## Start Page text
If your down payment is less than twenty percent
of the sale price, you'll be required to obtain private
mortgage insurance (PMI) from your lender. PMI
protects the lender in the event that you default on
the loan. It doesn't protect you from anything.
How much you will pay in PMI charges will vary
depending on the lender, the size of the loan, and
the size of the down payment. Generally, the charge
is equal to about one-half of one percent.
For example, say you bought a home for $200,000 and
were only able to put down ten percent ($20,000). The
loan amount would be $180,000 and the lender would
calculate the PMI charge by multiplying $180,000 by
0.005. The result is an annual PMI charge of $900,
which would add an additional $75 to your monthly bill.
You'll have to pay for PMI until your equity in the home
exceeds twenty percent. It can take years to pay down
the principal enough to be rid of PMI. But in a market
where housing prices are increasing rapidly, in can happen
a lot faster. If your home appreciates to the point where
your equity is over twenty percent, you can have the PMI
charges dropped. Usually, you will have to pay for a
home appraisal to prove that the home's value has
increased. Expect the appraisal to cost a few hundred
dollars, but you will quickly make that back by having
your monthly payment reduced.
It should also be noted that while the interest you pay
on your mortgage is usually tax-deductible, PMI is not.
Avoiding PMI
So what if you cannot afford to put down twenty percent
and you don't want to pay PMI? Fortunately there are a
couple of options.
An "80-10-10" loan involves taking out two mortgages.
The first would be for 80 percent of the sales price and
the second would be for 10 percent. The remaining 10
percent would be your down payment.
The second mortgage would have a slightly higher interest
rate. But since the amount borrowed is lower, it would still
be cheaper than paying one mortgage with PMI. Also, you
would receive an added savings because the interest would
all be tax deductible.
Another option to avoid paying PMI is to pay a higher interest
rate. Many lenders will waive PMI if you agree to pay a higher
rate until your equity exceeds twenty percent. Once you reach
the twenty percent mark, your rate would be lowered.
The rate increase usually ranges from 0.5 to 1 percentage point.
Usually the higher your down payment, the lower the increase.
Again, the advantage is that the added interest is tax deductible.
## End Page text
— Challenges —
• a. According to the mortgage insurance text, why is an "80-10-10" loan a better deal than one mortgage with PMI? Answer in one to three sentences.
• b. In the mortgage insurance text's example of a $200,000 home bought with ten percent down, how much does PMI add to the monthly bill?
## Start Extracted material
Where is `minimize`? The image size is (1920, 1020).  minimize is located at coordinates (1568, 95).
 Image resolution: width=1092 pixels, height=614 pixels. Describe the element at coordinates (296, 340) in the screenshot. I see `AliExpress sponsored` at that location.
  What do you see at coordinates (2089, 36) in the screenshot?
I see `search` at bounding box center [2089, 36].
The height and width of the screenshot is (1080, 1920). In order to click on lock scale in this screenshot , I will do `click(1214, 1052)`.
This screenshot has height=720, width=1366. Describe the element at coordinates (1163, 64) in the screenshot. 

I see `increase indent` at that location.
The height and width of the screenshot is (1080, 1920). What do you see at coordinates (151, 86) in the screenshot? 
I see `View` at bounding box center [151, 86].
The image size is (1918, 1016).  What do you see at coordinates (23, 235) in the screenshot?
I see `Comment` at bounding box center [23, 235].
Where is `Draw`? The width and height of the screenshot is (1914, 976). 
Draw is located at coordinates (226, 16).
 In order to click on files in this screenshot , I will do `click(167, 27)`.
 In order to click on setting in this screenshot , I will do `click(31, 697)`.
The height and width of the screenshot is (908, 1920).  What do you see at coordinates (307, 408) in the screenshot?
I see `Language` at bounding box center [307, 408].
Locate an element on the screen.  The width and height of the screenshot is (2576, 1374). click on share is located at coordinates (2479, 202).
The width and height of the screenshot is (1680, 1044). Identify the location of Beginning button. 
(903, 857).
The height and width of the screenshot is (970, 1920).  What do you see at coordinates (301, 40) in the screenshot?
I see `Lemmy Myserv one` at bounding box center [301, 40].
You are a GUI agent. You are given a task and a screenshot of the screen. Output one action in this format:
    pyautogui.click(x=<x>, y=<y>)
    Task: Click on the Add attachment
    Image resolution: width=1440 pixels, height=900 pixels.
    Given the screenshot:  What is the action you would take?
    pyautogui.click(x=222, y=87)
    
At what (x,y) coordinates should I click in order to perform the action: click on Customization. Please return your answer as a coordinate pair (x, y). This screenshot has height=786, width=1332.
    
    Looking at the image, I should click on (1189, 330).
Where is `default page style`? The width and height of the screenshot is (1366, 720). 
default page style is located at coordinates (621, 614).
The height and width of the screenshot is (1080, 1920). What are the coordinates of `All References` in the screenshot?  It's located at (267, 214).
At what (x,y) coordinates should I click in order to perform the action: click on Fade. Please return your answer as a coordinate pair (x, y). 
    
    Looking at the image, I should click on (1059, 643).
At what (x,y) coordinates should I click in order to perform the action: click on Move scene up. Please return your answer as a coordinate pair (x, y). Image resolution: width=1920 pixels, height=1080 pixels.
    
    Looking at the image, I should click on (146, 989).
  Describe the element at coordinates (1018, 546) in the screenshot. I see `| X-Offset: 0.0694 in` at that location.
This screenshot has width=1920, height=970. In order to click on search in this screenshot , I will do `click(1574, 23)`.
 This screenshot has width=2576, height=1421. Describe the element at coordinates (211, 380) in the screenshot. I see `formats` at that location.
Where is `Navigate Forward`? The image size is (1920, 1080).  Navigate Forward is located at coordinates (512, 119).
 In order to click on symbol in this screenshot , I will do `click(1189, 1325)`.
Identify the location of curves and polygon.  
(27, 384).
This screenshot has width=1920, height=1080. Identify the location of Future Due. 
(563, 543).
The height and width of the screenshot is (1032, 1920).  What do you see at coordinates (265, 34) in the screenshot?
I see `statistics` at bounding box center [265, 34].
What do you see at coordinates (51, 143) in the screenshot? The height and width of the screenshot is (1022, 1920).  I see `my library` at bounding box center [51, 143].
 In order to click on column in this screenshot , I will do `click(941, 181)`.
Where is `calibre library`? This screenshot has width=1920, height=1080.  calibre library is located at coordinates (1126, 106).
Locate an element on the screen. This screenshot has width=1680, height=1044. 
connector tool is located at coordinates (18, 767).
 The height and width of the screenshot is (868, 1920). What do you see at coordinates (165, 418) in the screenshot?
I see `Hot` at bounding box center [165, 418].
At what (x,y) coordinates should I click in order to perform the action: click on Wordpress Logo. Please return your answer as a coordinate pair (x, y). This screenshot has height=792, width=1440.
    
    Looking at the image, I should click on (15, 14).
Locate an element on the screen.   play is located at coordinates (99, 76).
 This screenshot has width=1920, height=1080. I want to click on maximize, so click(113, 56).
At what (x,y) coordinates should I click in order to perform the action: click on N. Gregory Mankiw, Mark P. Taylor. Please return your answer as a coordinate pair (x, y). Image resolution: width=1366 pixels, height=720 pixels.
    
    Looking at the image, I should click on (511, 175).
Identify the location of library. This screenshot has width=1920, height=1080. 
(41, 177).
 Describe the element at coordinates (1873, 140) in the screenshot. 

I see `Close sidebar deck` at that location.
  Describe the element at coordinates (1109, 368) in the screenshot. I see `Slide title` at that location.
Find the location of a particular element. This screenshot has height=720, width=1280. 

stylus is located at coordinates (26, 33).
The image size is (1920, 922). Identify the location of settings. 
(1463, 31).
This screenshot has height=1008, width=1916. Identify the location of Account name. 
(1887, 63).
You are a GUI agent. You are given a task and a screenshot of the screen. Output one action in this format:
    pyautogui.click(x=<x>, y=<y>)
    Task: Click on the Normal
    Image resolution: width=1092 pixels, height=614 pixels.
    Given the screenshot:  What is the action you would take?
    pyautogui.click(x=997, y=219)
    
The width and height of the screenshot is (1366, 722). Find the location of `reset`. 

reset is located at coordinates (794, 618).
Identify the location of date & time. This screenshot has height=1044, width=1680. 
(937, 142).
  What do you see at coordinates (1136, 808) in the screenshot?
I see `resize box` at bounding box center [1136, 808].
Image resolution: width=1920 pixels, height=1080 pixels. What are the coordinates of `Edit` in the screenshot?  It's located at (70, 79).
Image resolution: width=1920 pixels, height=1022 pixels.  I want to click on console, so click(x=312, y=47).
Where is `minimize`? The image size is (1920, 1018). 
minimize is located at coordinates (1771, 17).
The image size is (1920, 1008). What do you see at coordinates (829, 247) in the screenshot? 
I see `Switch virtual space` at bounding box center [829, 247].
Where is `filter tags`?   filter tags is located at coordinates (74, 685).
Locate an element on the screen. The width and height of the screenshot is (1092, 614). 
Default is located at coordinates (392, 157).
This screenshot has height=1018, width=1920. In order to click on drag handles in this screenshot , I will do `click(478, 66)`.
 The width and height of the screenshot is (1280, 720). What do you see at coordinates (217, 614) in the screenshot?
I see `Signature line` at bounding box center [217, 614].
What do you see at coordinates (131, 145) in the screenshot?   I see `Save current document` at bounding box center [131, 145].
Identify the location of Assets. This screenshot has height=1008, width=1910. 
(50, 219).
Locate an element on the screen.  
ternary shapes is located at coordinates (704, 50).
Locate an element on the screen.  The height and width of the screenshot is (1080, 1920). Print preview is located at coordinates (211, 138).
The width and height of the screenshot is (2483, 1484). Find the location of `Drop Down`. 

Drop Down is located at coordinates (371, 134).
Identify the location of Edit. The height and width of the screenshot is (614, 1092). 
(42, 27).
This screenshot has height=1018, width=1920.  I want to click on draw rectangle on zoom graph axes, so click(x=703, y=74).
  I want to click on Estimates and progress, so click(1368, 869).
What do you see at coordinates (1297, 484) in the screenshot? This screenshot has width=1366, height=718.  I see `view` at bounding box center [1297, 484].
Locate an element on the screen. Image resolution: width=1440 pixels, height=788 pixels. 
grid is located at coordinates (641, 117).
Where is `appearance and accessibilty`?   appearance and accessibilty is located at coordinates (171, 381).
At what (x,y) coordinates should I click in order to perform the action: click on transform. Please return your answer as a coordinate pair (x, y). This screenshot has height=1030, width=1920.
## End Extracted material
— Exercise responses —
• a. The second mortgage carries a slightly higher interest rate, but the amount borrowed is lower, so it still costs less than one mortgage with PMI. There is an added savings because all of the interest is tax deductible, while PMI is not.

• b. An additional $75 per month.